Quelle analyse tirer de cet événement, futile en apparence, eu égard à la crise, mais pourtant significatif quand au politiquement correct, aux peurs contemporaines, aux troubles de la conscience ? Il serait bien imprudent de généraliser à l’ensemble de la société un trait de caractère exprimé par un individu, disons, quelque peu perturbé par l’interprétation de l’autorité. Mais force est de constater que si le ridicule est dans l’air du temps, l’autocensure l’est également, alors que la servitude volontaire si bien décrite par Boétie est de tous temps. Elle s’applique parfaitement à ce trucage d’affiche dévoilant la forme contemporaine d’une servitude des médias diffusant une opinion lisse destinée à flatter un public soi-disant frileux. Enfin, disons que c’est ce qui se murmure dans les cercles de pensée médiatique et politique. Les Français attendent que… Toujours est-il que cette affaire de mauvais goût esthétique rappelle le sort de ces nouveaux fromages industriels proposés il y a vingt ans, sortes de pâtes à tartiner rendue fades et inodorantes pour ne pas heurter un palais jugé fragile face à la « sublime puanteur » d’un fromage de terroir.
Cette censure esthétique s’inscrit dans la mécanique de la servitude volontaire. Un phénomène presque universel décrit par La Boétie comme étant le ressort des tyrannies, de toutes formes et de toutes époques.
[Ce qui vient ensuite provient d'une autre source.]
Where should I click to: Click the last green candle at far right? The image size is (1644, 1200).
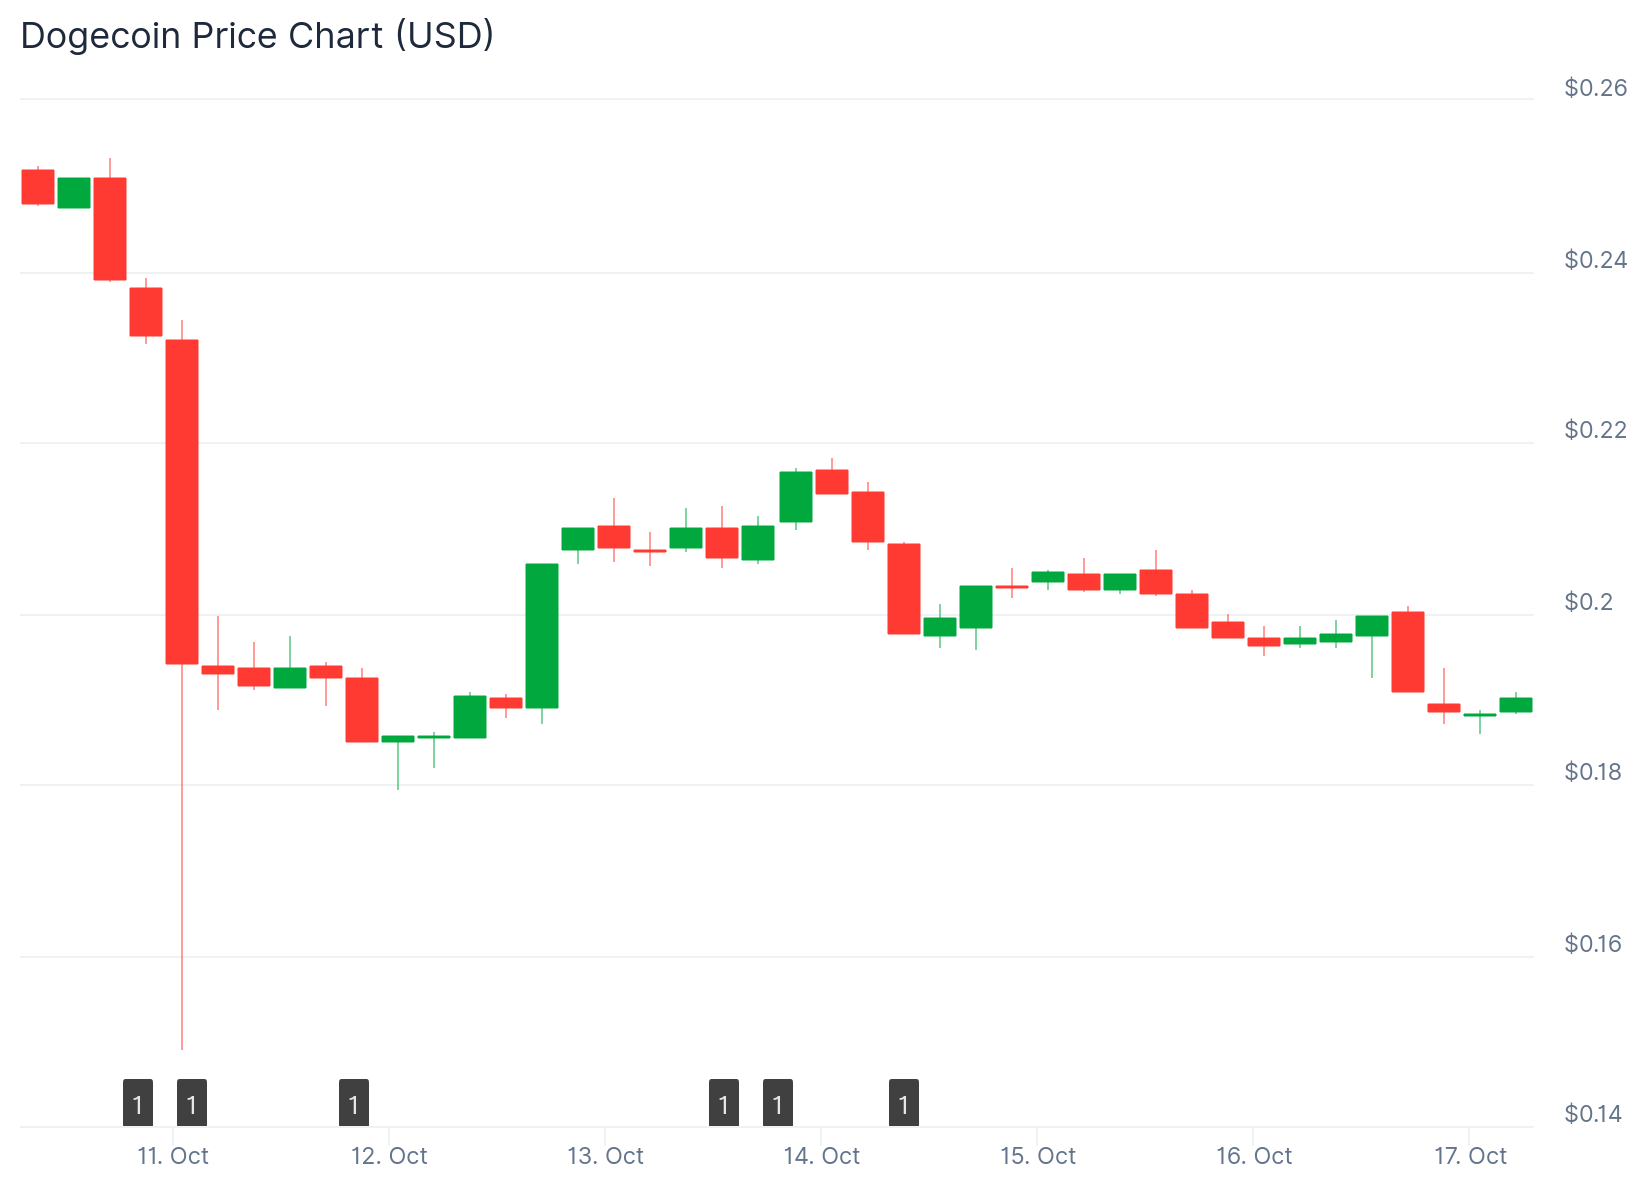[x=1516, y=705]
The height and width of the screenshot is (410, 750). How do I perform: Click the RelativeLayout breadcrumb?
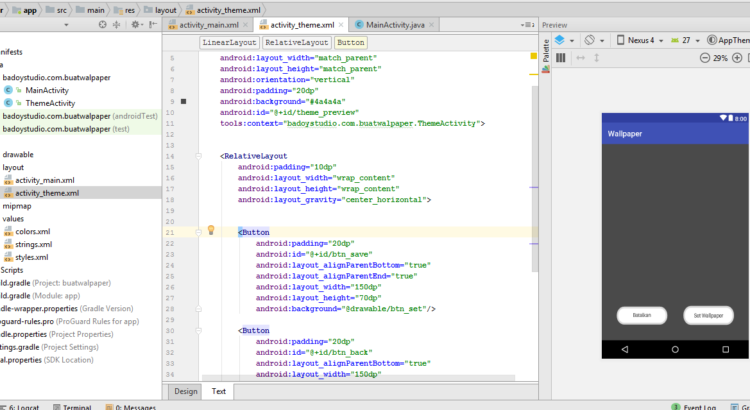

Sans cette servitude, nous dit La Boétie, les hommes seraient libres dans leur appréhension du contexte déterminant leur action et le tyran ne pourrait pas exercer son pouvoir, car le relais de la servitude face à la « fausse autorité » n’existerait pas, le peuple disposant de la libre pensée. Ce qui est nouveau dans cette affaire Tati, c’est la forme de tyrannie exercée, inexistante du temps de La Boétie mais apparue dès lors que la civilisation des médias s’est mise en place. La bien pensance et la fabrication de l’opinion ne datent pas d’hier. Déjà Adorno avait pointé les manœuvres de l’industrie du cinéma américain dans les années 1930. Les stars se devaient d’avoir une vie exemplaire et si ce n’était point le cas, alors il fallait étouffer les frasques et autres dérives décadentes de ces acteurs qu’on ne voulait pas transmettre au sein du bon peuple laborieux et vertueux.
La suite de l’histoire est connue. 1960 à 1980, période de libération, de saine expression, de bon ou mauvais goût certes, mais avec spontanéité. Et puis cette peur planétaire qui a rendu frileuses les sociétés. Replis communautaires, lois de plus en plus liberticides, peurs de s’exprimer, principe de précaution, peurs de tout, et pour finir, ce zèle d’un cadre de Metrobus à qui les politiques n’avaient rien demandé et d’ailleurs, Claude Evin, auteur de la loi éponyme sur le tabac, a jugé cette censure ridicule, absurde. Au risque de me répéter, il ne faut pas généraliser ce fait mais le constater ; en nous demandant s’il ne faut pas être vigilant car ce qui vient de se passer pourrait être un signal d’une tendance tyrannique (plus proche de Tocqueville que de Xénophon) pouvant se répandre dans la société ; tendance sans doute déjà présente, et dont il faut se prémunir si l’on veut continuer à vivre dans une civilisation dont l’un des ressorts fondamentaux est la liberté.